PROBLEM DESCRIPTION:
A verbatim copy is needed of the lines below from the one containing "Viewport: 819px width, 1456px" up to and including the one containing "Given: Tap the home gesture bar", excluding pictures.

MATERIAL FOR THIS EXERCISE:
┌────────
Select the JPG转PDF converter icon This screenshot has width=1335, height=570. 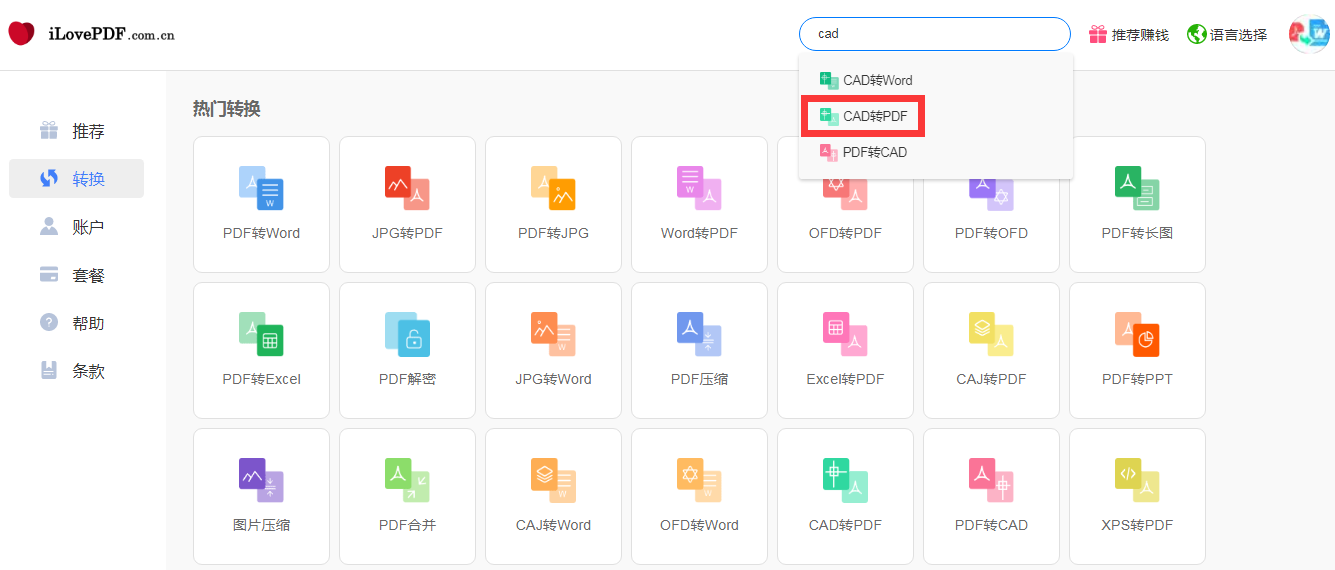(x=407, y=204)
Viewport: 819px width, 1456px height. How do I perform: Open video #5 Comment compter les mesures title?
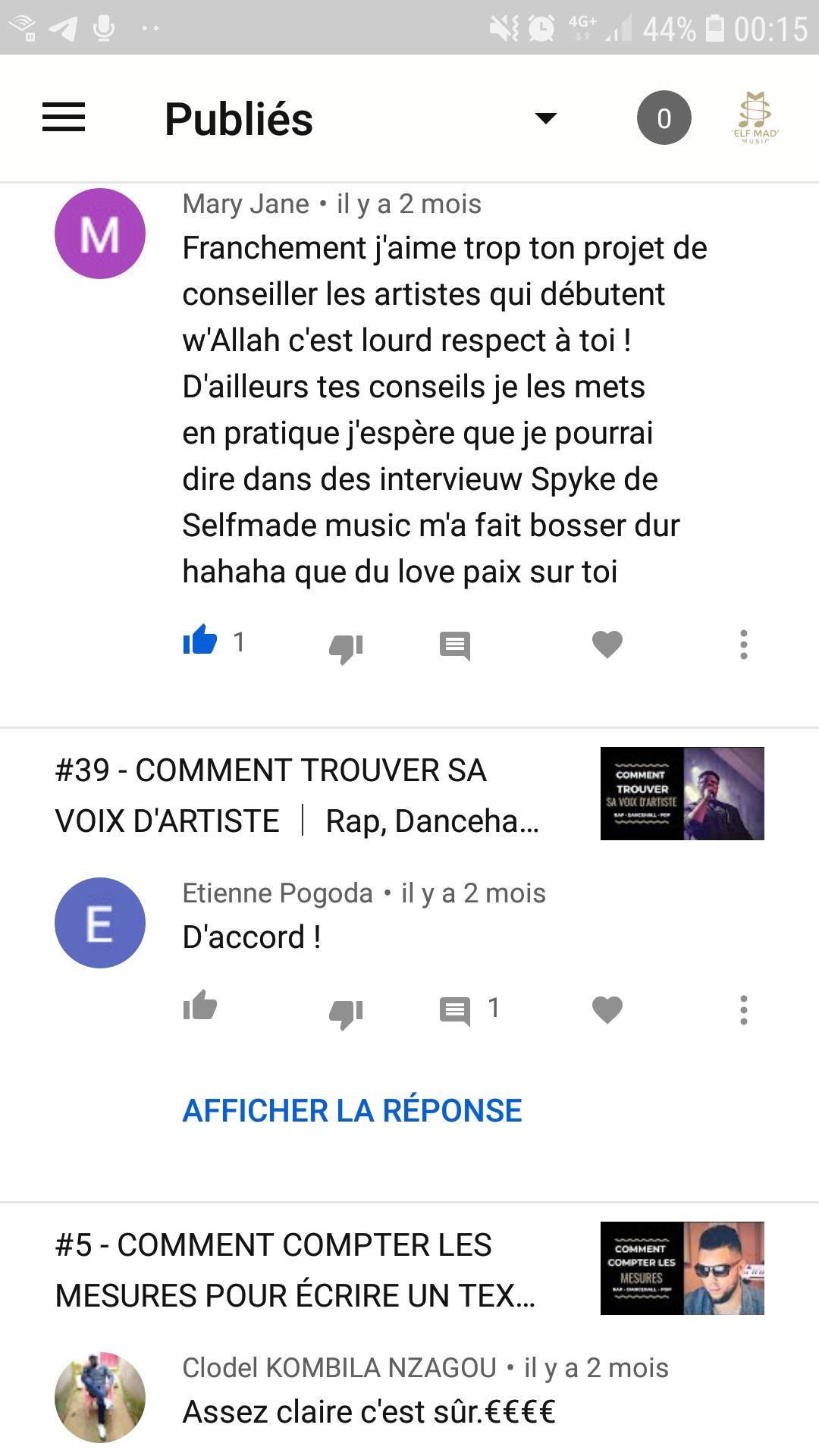[296, 1270]
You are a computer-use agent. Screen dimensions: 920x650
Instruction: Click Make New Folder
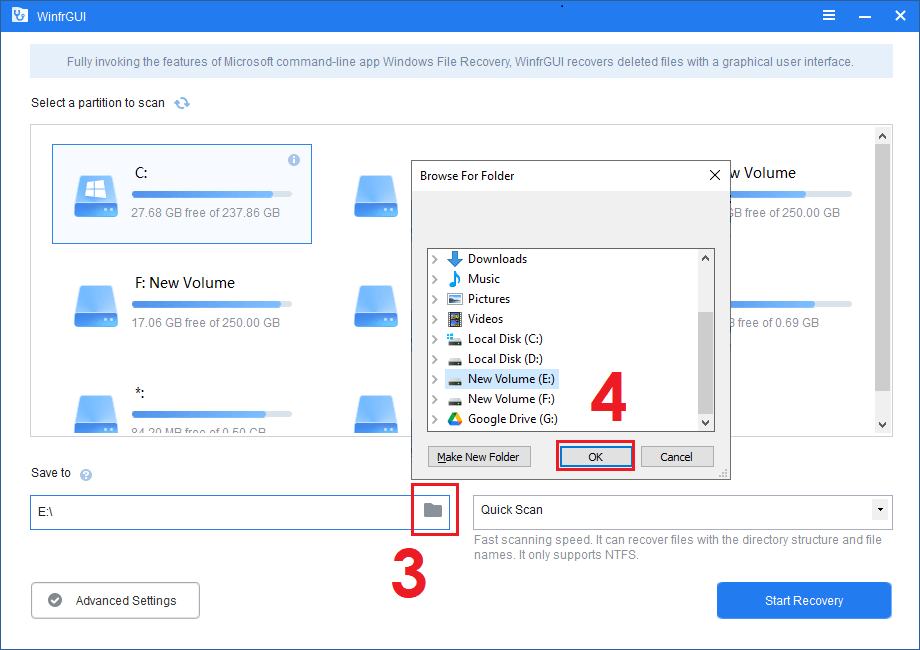pos(479,457)
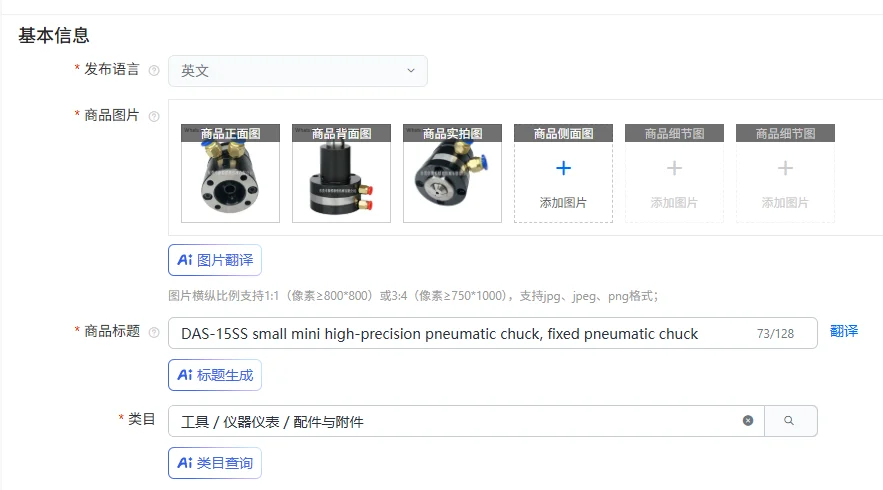Open the 发布语言 language dropdown

297,71
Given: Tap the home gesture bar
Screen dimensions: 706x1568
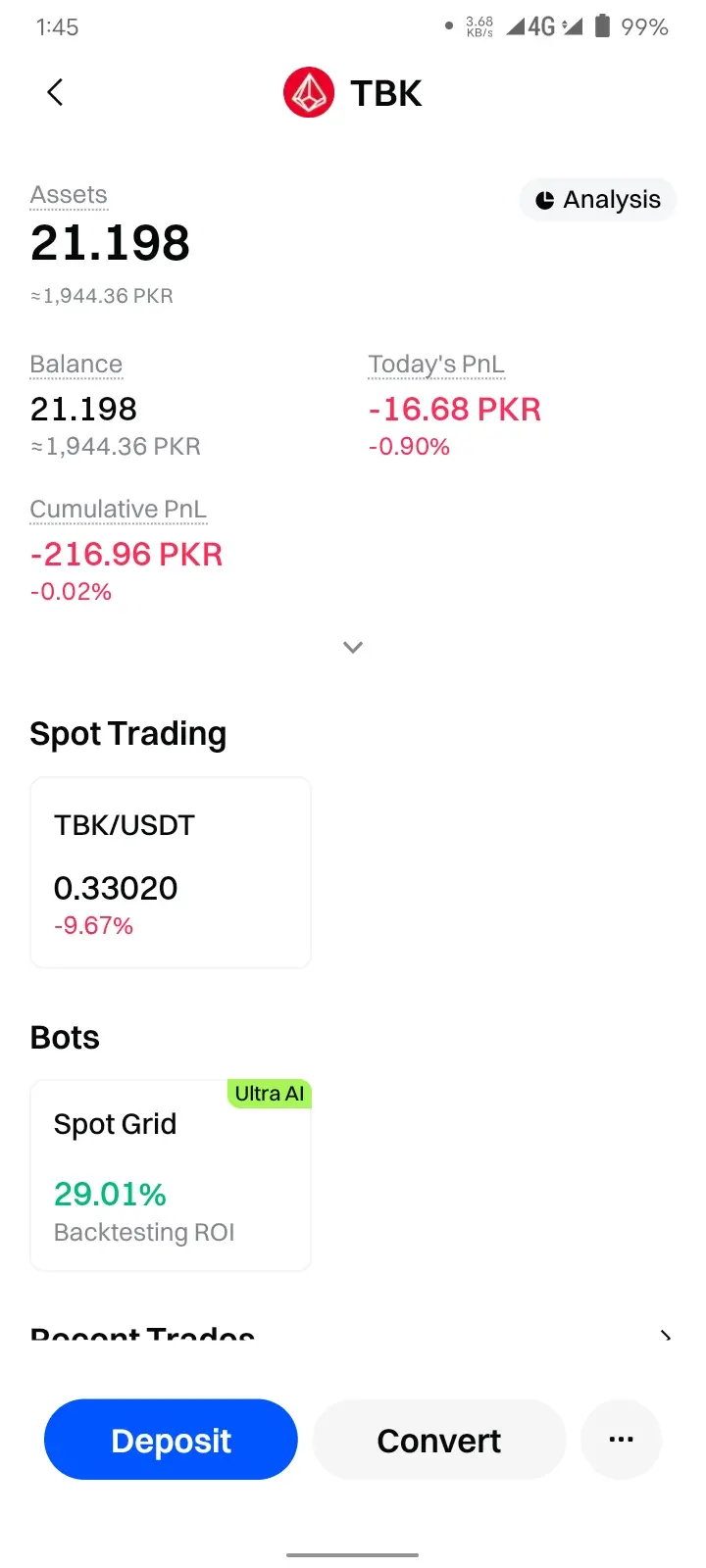Looking at the screenshot, I should [353, 1554].
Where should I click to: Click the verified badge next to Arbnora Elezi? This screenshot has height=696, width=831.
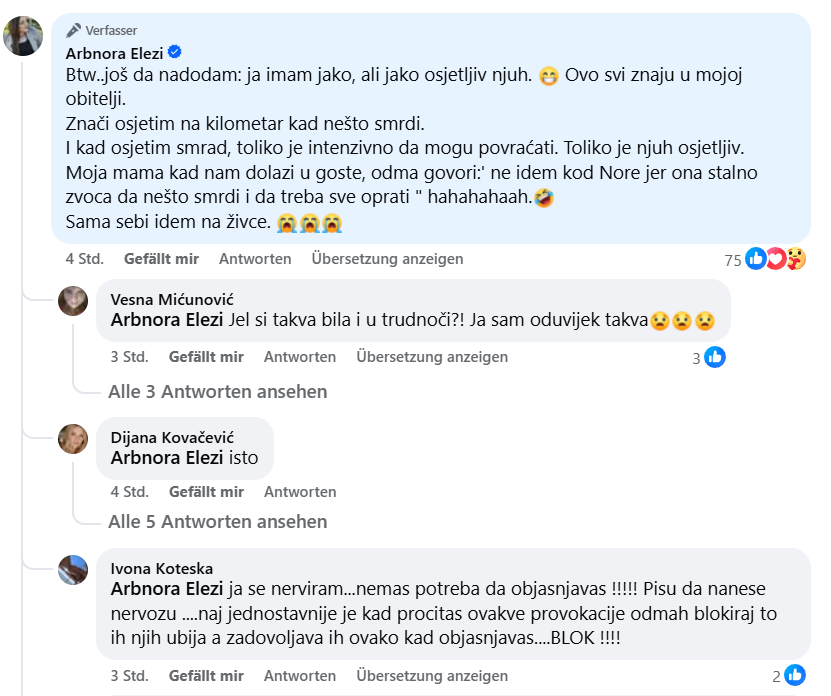click(173, 53)
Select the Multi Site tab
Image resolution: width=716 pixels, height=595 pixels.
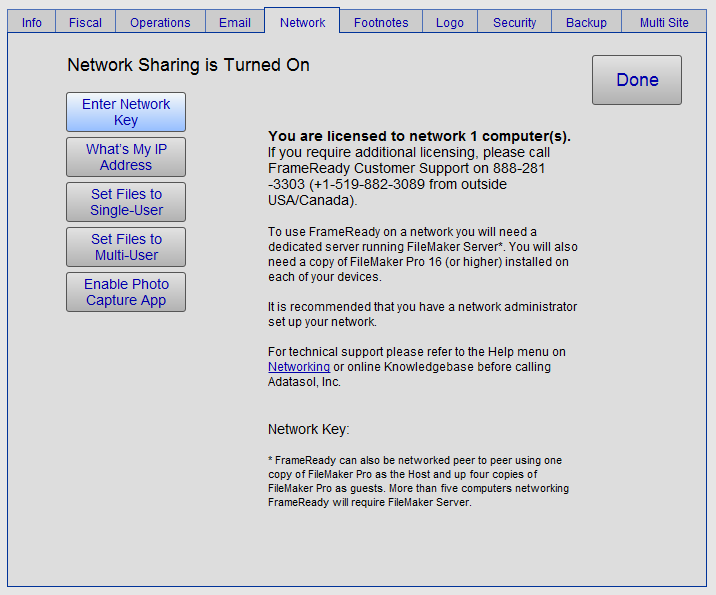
└────────
WRITTEN RESPONSE:
Viewport: 819px width, 1456px height. How do I perform: Open video #5 Comment compter les mesures title?
[296, 1270]
You are a computer-use agent. Screen dimensions: 920x650
Instruction: Click Make New Folder
pos(479,457)
Open the 发布语言 language dropdown

297,71
Given: Tap the home gesture bar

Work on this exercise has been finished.